Despite the decision by Finance Minister Pravin Gordhan to stave off a Value Added Tax (VAT) increase for 2016, economists are now saying that the possibility of an increase next year is highly likely.
Pre-speech reports came out stating that a VAT hike could be the answer to South Africa’s bleak economic outlook. The general consensus was that a 1% increase could avert further looming credit downgrades stabilising the Rand.
But then Gordhan chose not to increase VAT, but taxes like excise and sin tax instead. He reasoned that VAT is a regressive tax and would see the poor forking out the most.

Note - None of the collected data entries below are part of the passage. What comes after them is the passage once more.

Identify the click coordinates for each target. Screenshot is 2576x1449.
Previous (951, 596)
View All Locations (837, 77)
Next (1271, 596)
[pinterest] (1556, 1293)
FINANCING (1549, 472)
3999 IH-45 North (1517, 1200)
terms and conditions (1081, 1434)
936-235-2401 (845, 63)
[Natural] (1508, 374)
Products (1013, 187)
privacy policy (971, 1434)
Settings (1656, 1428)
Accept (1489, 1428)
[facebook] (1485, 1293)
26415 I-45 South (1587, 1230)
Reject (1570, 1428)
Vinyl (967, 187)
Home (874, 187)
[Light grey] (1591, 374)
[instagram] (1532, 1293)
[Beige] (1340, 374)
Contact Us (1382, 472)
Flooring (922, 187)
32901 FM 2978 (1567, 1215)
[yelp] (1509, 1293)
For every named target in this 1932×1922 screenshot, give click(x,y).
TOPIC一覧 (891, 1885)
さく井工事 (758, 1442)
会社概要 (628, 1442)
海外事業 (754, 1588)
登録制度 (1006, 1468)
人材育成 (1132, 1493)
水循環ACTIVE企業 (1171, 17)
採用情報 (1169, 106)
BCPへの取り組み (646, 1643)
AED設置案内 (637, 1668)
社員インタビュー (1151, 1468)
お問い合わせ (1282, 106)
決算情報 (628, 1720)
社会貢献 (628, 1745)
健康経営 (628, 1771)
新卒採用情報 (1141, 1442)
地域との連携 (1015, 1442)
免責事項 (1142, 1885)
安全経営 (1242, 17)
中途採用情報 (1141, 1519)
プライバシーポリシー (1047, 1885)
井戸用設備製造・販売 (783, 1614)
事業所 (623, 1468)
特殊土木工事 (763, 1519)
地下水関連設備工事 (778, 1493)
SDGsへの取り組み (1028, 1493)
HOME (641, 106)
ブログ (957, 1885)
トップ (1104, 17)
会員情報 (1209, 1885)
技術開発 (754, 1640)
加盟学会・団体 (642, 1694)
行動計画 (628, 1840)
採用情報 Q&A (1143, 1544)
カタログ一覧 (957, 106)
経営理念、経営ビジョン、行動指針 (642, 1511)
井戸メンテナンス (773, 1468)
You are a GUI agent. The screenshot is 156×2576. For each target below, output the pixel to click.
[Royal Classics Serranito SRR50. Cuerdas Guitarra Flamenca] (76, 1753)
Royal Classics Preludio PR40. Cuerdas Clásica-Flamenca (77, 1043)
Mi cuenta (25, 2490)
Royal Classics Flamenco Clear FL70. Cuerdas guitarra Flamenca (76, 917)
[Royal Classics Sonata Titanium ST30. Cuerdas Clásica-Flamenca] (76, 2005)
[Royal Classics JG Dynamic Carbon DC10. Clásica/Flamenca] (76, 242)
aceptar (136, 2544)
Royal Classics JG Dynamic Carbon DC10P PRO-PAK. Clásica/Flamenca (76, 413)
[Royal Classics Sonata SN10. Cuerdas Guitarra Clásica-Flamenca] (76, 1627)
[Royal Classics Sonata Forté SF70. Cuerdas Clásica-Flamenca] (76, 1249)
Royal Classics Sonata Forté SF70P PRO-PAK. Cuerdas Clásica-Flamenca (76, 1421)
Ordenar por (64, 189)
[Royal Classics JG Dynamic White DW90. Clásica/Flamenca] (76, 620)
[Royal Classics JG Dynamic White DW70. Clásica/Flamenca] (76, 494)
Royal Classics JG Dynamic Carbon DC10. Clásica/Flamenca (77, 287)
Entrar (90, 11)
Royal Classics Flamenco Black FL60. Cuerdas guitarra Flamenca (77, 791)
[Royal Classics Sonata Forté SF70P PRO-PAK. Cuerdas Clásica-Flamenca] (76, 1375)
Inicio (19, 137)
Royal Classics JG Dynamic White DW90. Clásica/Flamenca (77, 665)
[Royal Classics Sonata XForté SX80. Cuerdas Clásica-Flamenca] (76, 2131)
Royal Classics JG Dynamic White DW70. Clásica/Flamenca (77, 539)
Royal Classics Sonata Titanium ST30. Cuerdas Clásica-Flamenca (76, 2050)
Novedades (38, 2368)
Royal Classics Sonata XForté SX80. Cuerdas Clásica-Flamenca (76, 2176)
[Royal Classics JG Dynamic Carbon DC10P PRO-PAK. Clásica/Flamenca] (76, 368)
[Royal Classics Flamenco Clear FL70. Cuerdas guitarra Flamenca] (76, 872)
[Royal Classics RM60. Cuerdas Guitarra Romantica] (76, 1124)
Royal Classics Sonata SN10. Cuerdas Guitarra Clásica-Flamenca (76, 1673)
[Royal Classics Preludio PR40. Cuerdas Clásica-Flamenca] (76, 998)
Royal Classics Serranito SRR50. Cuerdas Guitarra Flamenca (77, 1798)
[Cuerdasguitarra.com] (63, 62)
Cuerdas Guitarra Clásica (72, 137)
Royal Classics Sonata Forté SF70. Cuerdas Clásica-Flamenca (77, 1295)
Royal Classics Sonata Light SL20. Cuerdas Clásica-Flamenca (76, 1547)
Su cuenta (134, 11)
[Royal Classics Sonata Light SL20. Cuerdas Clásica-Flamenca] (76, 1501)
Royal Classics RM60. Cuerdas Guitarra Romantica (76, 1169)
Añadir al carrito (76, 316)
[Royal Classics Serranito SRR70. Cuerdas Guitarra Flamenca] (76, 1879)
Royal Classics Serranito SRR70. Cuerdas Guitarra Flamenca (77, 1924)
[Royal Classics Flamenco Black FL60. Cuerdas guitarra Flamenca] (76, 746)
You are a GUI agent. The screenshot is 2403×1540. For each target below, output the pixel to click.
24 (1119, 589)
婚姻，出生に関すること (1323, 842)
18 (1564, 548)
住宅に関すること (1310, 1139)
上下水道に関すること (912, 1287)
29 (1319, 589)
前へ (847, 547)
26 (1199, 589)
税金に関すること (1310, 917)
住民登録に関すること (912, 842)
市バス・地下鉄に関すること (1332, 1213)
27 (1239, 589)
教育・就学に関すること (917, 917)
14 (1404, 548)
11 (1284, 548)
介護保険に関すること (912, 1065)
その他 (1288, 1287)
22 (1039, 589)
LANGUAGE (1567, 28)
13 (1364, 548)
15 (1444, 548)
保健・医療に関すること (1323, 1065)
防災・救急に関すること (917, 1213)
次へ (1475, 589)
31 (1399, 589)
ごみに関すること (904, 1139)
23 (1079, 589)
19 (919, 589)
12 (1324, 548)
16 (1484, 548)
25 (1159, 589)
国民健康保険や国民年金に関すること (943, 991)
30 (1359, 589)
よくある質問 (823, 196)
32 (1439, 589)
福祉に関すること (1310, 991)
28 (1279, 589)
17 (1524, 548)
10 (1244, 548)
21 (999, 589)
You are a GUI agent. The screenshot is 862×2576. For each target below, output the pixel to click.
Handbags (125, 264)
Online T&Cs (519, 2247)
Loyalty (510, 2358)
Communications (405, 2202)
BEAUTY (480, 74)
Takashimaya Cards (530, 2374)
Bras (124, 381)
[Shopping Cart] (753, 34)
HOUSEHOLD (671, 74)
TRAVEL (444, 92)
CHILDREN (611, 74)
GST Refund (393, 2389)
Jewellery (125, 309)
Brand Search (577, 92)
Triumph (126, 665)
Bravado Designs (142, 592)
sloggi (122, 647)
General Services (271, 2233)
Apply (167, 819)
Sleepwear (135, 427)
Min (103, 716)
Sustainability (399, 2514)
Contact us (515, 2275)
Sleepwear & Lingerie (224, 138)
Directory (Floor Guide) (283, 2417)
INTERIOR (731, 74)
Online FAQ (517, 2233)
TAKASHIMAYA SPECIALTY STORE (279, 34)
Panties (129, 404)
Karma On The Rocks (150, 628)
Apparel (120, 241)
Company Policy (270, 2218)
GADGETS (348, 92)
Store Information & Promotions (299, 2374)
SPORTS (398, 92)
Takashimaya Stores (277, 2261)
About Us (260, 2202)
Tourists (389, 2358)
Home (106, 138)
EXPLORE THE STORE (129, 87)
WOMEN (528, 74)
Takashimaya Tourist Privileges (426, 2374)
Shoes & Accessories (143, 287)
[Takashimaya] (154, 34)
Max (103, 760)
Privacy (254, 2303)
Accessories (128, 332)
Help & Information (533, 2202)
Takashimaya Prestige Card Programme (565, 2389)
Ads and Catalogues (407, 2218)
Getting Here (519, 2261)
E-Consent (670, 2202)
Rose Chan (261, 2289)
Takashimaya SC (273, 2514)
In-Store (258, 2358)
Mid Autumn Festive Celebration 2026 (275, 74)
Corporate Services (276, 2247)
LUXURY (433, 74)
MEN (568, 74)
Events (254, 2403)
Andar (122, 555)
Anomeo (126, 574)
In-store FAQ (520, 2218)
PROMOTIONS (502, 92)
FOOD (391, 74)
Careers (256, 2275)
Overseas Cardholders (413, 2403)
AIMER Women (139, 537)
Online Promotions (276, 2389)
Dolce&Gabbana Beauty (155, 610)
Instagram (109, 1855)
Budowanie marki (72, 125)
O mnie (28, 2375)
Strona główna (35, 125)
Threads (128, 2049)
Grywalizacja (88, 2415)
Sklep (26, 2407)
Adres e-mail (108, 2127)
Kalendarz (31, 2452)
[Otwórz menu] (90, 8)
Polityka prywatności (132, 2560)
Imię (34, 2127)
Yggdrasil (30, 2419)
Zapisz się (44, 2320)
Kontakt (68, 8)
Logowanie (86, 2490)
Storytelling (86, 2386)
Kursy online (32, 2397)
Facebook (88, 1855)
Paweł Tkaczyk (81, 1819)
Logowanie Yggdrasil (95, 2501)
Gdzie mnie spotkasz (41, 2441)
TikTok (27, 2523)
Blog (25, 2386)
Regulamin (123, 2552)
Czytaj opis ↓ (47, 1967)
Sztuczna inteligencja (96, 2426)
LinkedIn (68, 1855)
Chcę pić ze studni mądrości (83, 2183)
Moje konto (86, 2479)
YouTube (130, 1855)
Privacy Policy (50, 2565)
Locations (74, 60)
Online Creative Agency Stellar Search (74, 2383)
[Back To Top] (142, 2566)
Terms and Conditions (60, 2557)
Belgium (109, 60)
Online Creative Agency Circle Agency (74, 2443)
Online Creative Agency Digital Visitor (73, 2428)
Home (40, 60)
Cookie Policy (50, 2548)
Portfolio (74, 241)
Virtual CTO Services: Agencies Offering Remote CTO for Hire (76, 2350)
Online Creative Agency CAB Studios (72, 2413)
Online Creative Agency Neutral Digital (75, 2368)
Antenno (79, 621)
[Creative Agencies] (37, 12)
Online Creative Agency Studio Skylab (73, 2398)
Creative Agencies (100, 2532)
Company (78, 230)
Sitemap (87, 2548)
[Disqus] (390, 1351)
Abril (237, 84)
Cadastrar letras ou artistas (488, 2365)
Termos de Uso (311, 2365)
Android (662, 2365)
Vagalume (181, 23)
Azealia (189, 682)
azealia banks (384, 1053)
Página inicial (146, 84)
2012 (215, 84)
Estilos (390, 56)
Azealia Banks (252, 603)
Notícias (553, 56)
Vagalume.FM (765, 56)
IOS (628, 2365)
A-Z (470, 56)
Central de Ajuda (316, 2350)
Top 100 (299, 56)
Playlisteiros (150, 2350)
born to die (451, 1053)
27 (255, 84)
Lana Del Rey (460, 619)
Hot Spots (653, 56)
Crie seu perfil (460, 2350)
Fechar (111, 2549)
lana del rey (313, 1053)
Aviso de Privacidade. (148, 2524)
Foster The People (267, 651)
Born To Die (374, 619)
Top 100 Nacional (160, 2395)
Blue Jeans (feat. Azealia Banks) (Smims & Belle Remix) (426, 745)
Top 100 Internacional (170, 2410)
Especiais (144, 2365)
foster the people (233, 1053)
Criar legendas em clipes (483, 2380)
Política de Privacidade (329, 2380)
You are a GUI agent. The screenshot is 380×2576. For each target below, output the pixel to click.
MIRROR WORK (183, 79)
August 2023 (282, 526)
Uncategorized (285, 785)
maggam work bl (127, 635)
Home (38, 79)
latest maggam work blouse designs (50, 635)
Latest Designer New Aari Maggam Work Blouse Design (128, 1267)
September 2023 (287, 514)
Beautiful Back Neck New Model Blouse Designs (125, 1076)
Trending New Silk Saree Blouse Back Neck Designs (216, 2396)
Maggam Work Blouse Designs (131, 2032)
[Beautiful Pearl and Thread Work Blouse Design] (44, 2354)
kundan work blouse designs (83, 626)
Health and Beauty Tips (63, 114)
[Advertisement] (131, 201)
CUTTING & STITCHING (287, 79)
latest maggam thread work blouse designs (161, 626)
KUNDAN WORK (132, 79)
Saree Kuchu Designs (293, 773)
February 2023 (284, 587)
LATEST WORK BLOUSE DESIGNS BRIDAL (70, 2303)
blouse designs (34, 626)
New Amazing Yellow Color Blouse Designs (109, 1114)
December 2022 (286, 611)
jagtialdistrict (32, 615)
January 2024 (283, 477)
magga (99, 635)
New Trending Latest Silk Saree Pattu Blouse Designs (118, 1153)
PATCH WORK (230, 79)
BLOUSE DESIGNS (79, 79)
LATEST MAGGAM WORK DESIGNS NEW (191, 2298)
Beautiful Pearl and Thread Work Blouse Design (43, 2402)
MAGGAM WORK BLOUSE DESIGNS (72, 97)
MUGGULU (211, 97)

But not all economists believe that Gordhan will increase VAT. “Although Finance Minister Pravin Gordhan may refer to VAT as regressive, that may not be the reason for VAT not being mentioned in the Budget. I do not think Minister Gordhan will tamper with the general rate of VAT, as this would harm the poor,” said Chris Gilmour, investment marketer and analyst at Barclays Africa Group Wealth and Investment Management.
“Most economists agree that a VAT increase is better for economic efficiency than a further personal income tax increase. However, the politics will be better in face of the unions who will fight any increase because this tax is felt broadly by the public at large.
“Many say that a VAT increase must be accompanied by an increase in social welfare benefits to cover the increase for the poor. Others will request more zero ratings for goods mainly used by lower income households,” stated Keith Engel from the South African Institute of Tax Professionals.
Many economists also say that the budget has created a hidden VAT increase for selected items. This being the case with the sugar tax, environmental taxes (e.g. tyre levy) and fuel tax, as they all contain higher costs for consumption. “These things are easier to implement, politically, than VAT.”
The general economic stance is that curbed spending on wages and other waste will do more for the economy that further tax increases of any kind. “The size of government has now become too big for the private sector to carry,” added Engel.
While the Budget was a step in the right direction, whether it managed to avert a downgrade remains to be seen.
“We have to wait and see the full recommendations of the Davis Committee on tax,” stated Gilmour.
The scene however seems set for a VAT increase in the coming years but that is still growth dependant, concluded BD Live.